-- READING PASSAGE follows --

Rewind

The Week in Women: Soon-Yi speaks, a milestone divorce ruling in India and love is not officially dead yet

Director Woody Allen and his wife Soon-Yi Previn attend the premiere of the film 'Match Point' at the Palais during the 58th International Cannes Film Festival May 12, 2005 in Cannes, France. (Photo by MJ Kim/Getty Images)

We’re walking through some of life’s big milestones this week, with the help of a schoolyard ditty and some intriguing news developments. Let’s take a look back, shall we?

First comes love — A man’s quest to track down the woman he met in a bar inadvertently united 246 women named Nicole. When a very determined fellow name Carlos Zetina tried to reach out to the Nicole of his dreams, he found that she had given him the wrong phone number — so, knowing that she was a student at the University of Calgary in Canada, he sent a mass email to every Nicole on the school’s listserv. The Nicoles apparently thought this was hilarious, staged a meet up, and now have plans to get together regularly. They also managed to track down the OG Nicole, who really had accidentally given Zetina the wrong number and was happy to arrange a date with him. This story went from creepy to cute real fast, and if Carlos and Nicole don’t end up together, love is officially­­ dead.

Then comes marriage — sometimes, a highly controversial one. Soon-Yi Previn recently broke decades of public silence about her husband, Woody Allen, who was once married to her adoptive mother, Mia Farrow. Previn defended Allen against allegations that he sexually abused her sister, Dylan Farrow, in 1992, when she was 7 years old. “What’s happened to Woody is so upsetting, so unjust,” Previn said in an interview with New York magazine. “[Mia] has taken advantage of the #MeToo movement and paraded Dylan as a victim.” Responding to Previn’s comments, Dylan Farrow condemned the interview as “a one-sided piece” that contained “bizarre fabrications about my mother.” 

Then comes a baby in baby carriage — or at an ultra-marathon aid station, being fed by his awesome mom. The runner Sophie Power was photographed breastfeeding her 3-month-old son during the 105-mile Ultra-Trail du Mont Blanc (UTMB) in France, and the image went viral. Power said that she struggled with “this huge mother’s guilt that all the time you need to be 100 percent focused on your baby,” but ultimately decided to run the race because “by not focusing on your own physical and mental health you can’t be the best mother.” And we fully support hard-working women doing what it takes to feel great — be that running a grueling marathon, or, we don’t know, eating Chex Mix and watching re-runs of Gilmore Girls.

And then, erm, the divorce: But it’s not all bad news. India’s government has issued an ordinance banning a controversial provision within sharia law known as “triple talaq,” which allows Muslim men to instantly divorce their wives simply by uttering the word “talaq,” or divorce, three times in a row. In India, the practice had spun wildly out of control, with some men divorcing their wives over social media or through text messages. Men who are caught practicing triple talaq could now face up to three years in prison. When India’s Supreme Court handed down its ruling last year, Prime Minister Narendra Modi hailed the decision as a “powerful measure for women’s empowerment.”

-- READING PASSAGE concluded --
-- GIVEN ENTRIES follows --

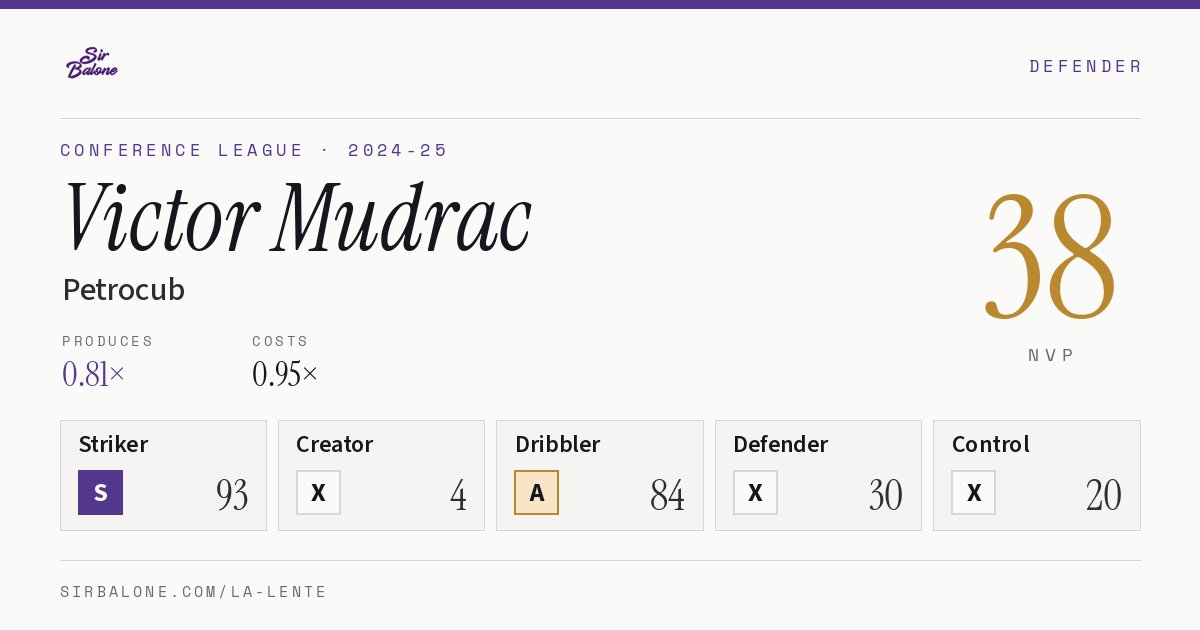Click the large gold 38 NVP score
Image resolution: width=1200 pixels, height=630 pixels.
[1050, 256]
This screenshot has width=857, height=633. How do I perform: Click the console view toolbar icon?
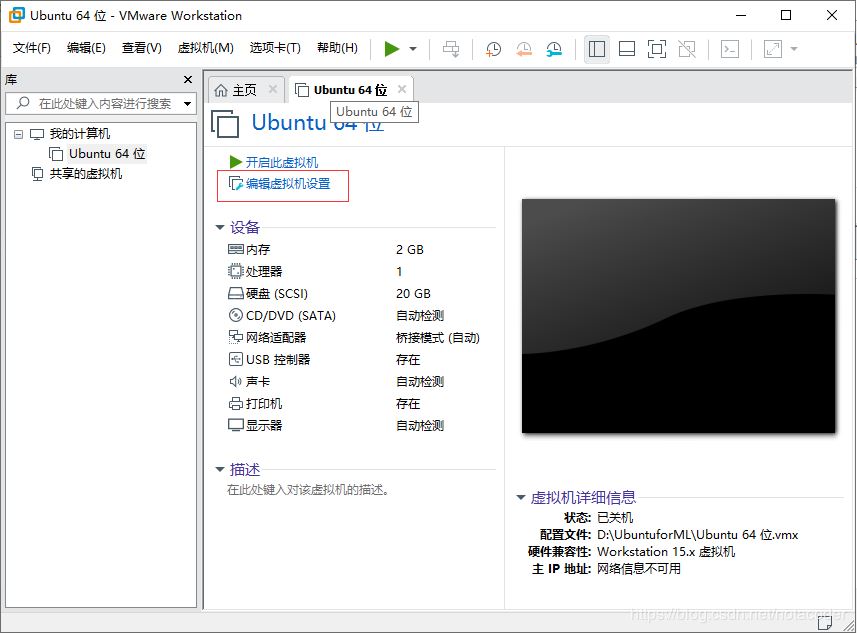(x=730, y=48)
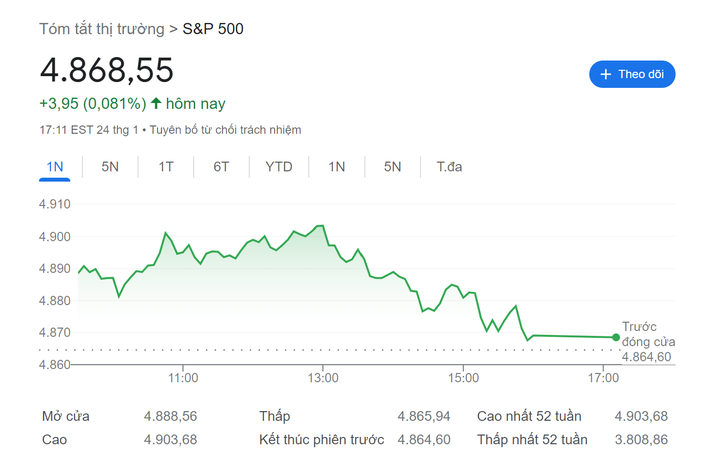Choose the 1N tab right of YTD
Image resolution: width=720 pixels, height=455 pixels.
pos(337,166)
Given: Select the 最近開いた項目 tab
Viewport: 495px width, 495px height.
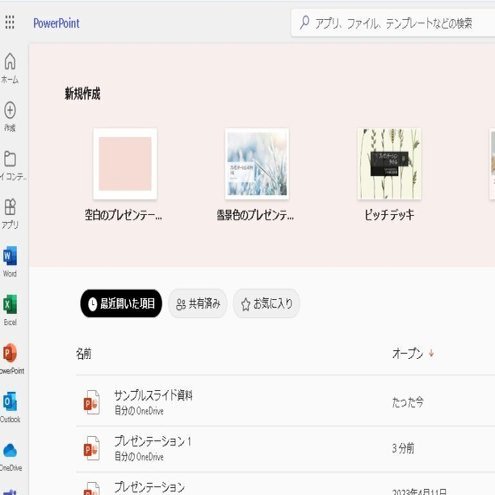Looking at the screenshot, I should (x=121, y=303).
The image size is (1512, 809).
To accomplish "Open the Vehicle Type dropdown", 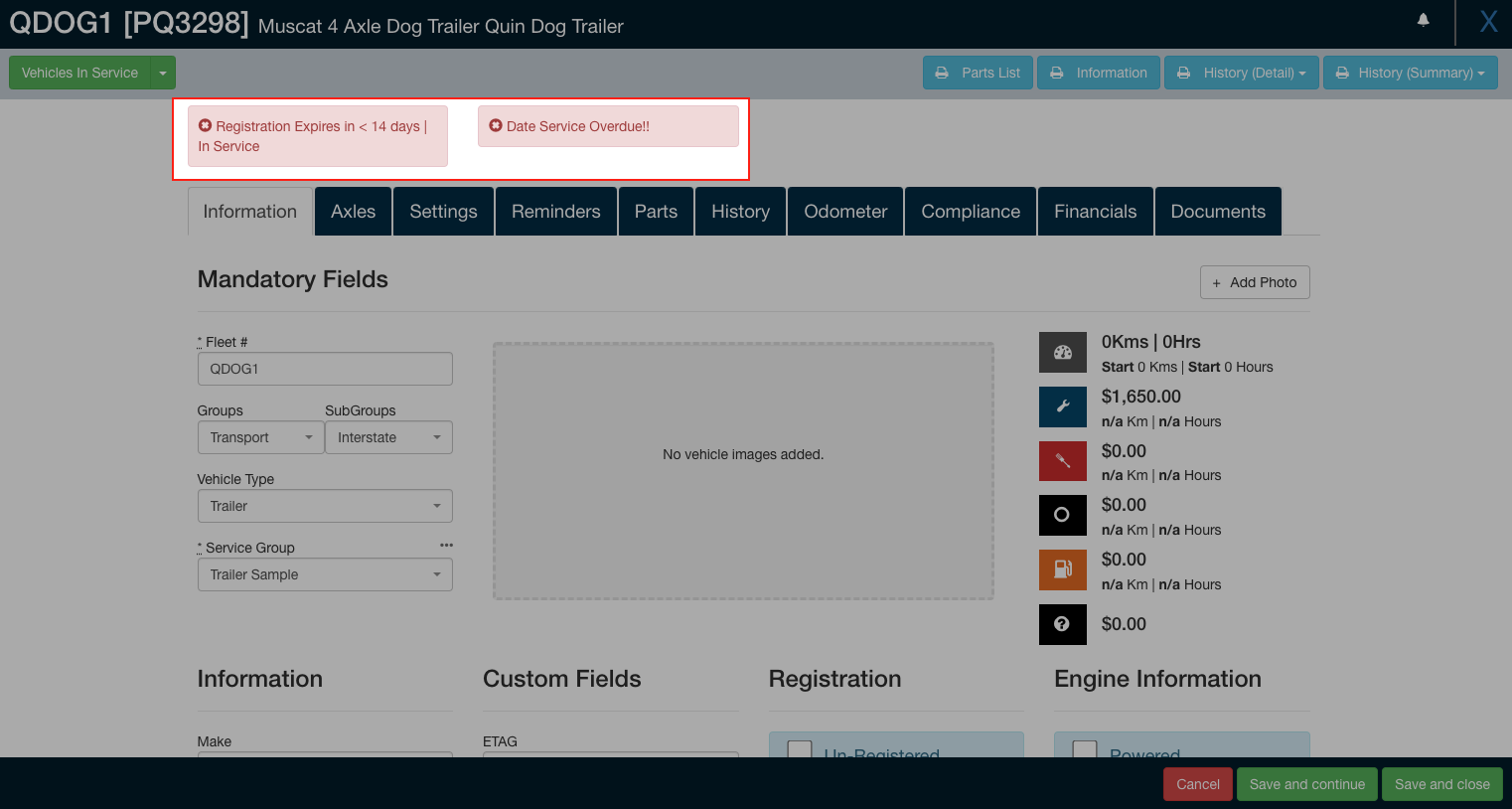I will (325, 506).
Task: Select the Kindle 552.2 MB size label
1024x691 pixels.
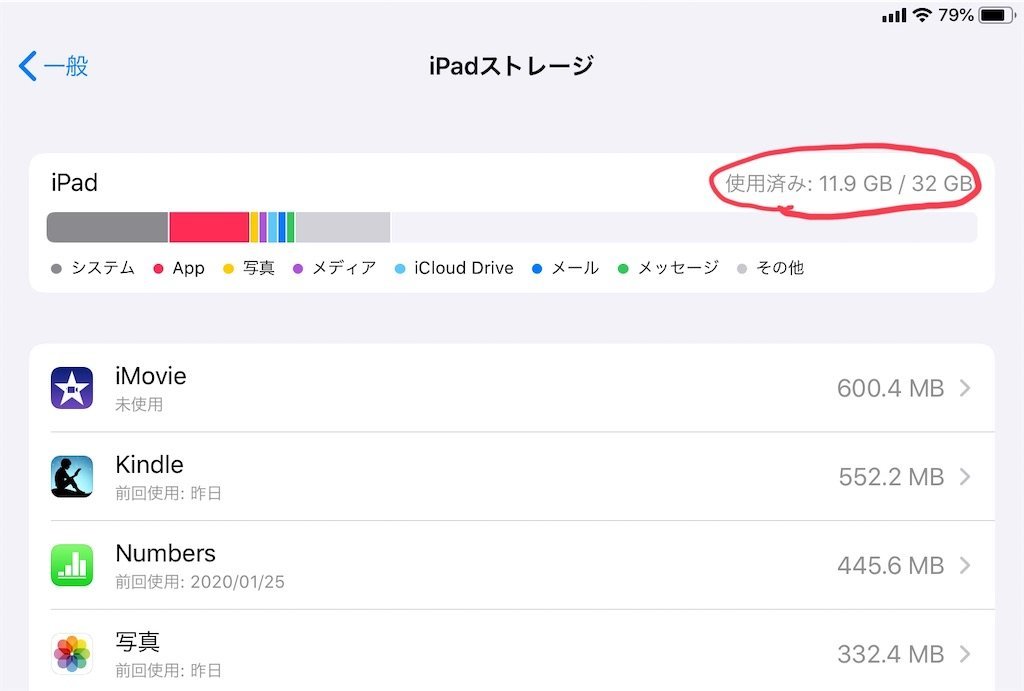Action: (891, 477)
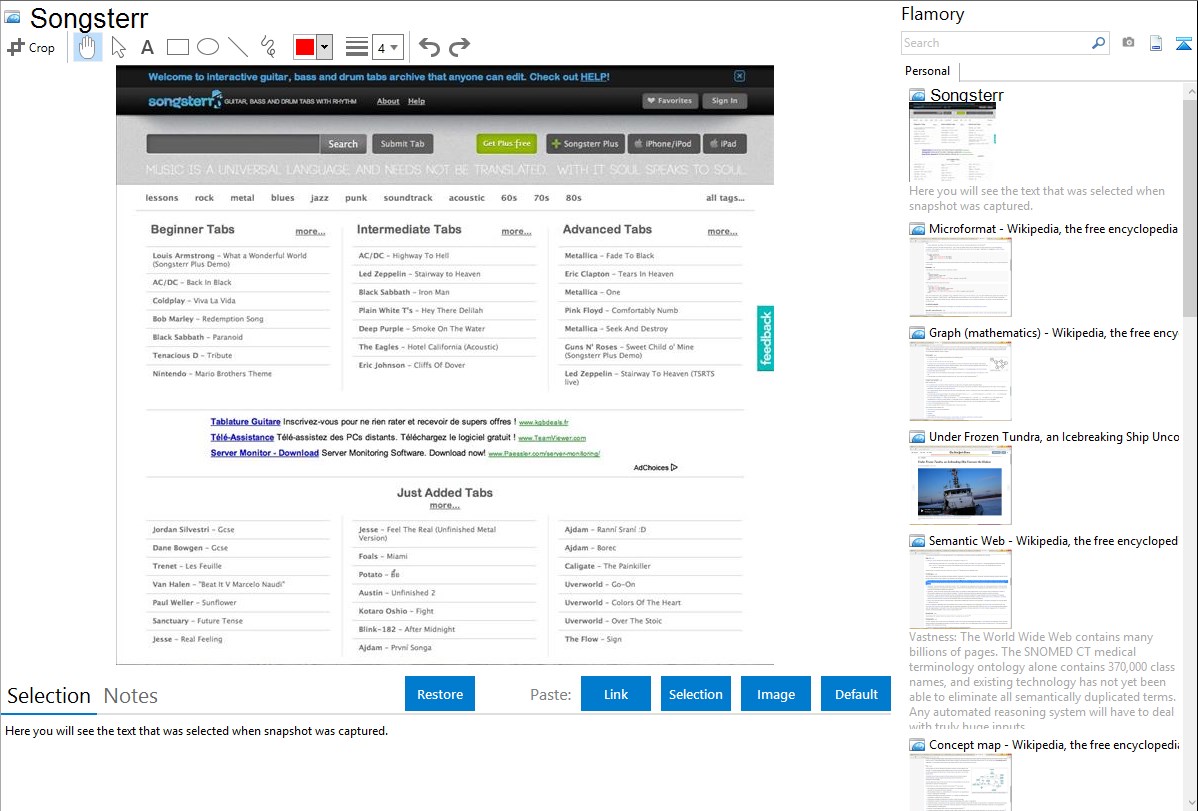Click the Link paste button

(616, 694)
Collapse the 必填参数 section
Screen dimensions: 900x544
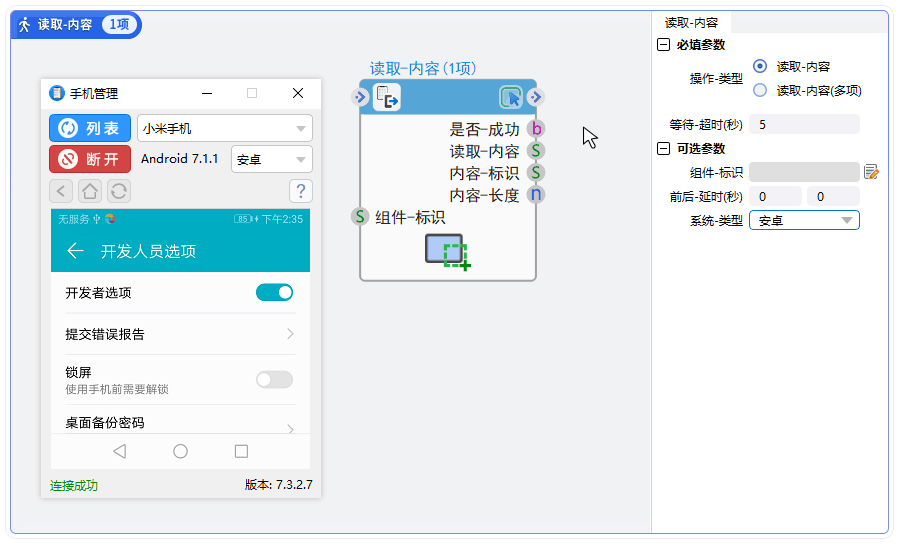pos(663,45)
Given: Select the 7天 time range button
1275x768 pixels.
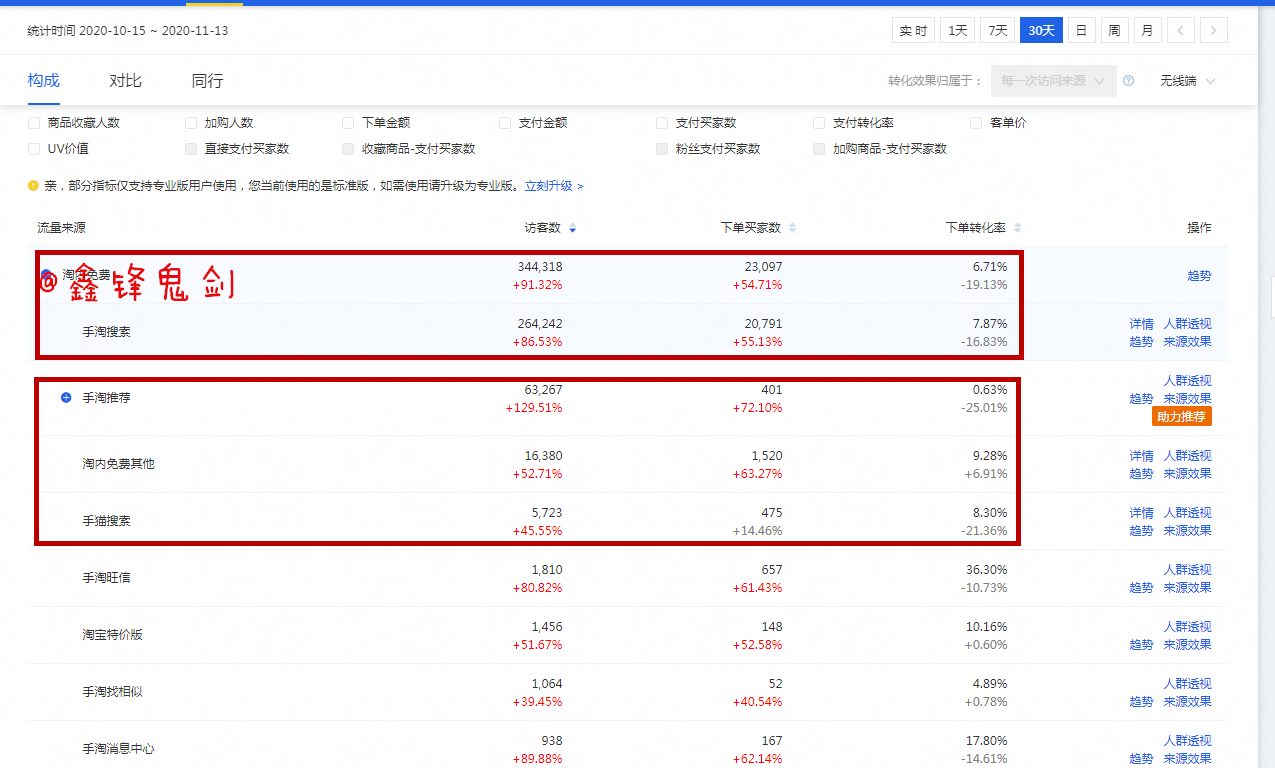Looking at the screenshot, I should (x=997, y=31).
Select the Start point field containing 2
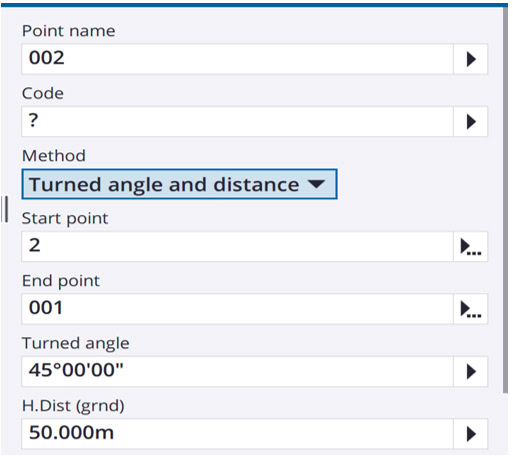Image resolution: width=513 pixels, height=466 pixels. tap(239, 249)
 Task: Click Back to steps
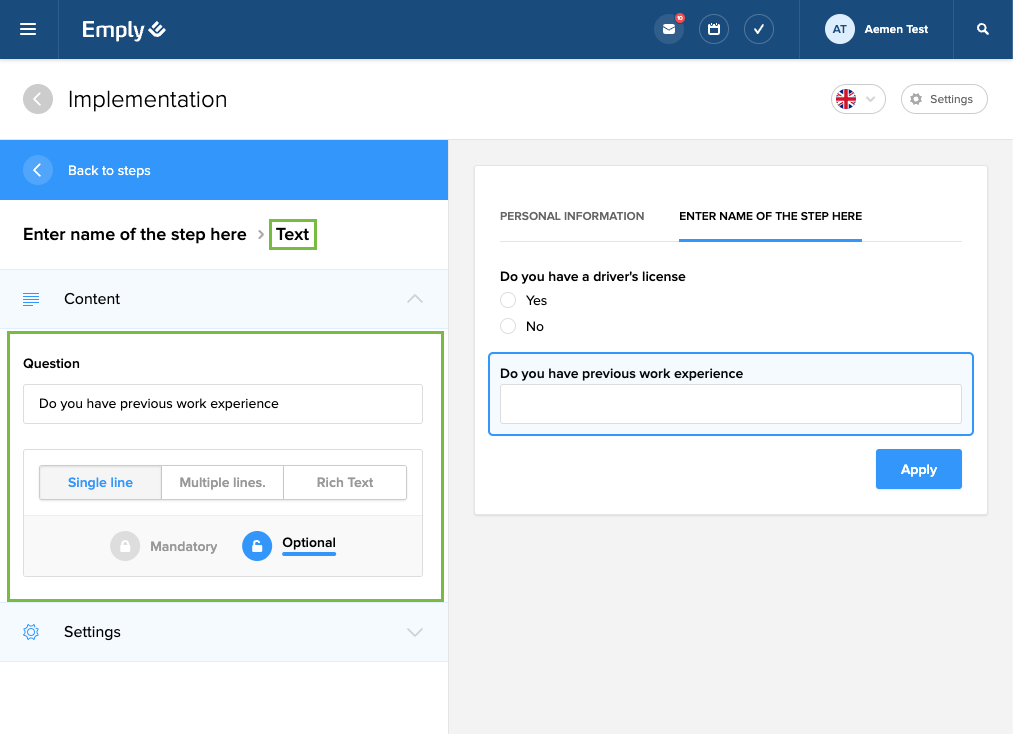pyautogui.click(x=108, y=170)
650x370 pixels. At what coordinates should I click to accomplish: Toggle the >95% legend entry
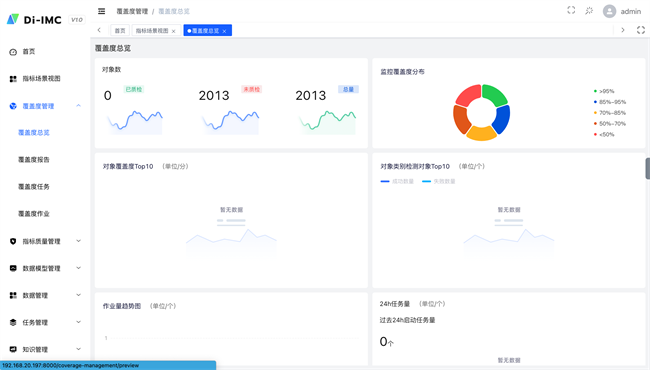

-- GIVEN ENTRIES concluded --

● EXERCISE DETAILS
Say whether each statement below agrees with the news roundup. Answer yes or no for each, and quote the roundup's deciding words.
1. Carlos Zetina emailed every Nicole on the University of Calgary listserv.
2. Sophie Power breastfed her 6-month-old son during the race.
3. Men caught practicing triple talaq could face up to five years in prison.

● SOLUTION FOR THIS EXERCISE
1. Yes: "he sent a mass email to every Nicole on the school’s listserv"
2. No: "breastfeeding her 3-month-old son"
3. No: "could now face up to three years in prison"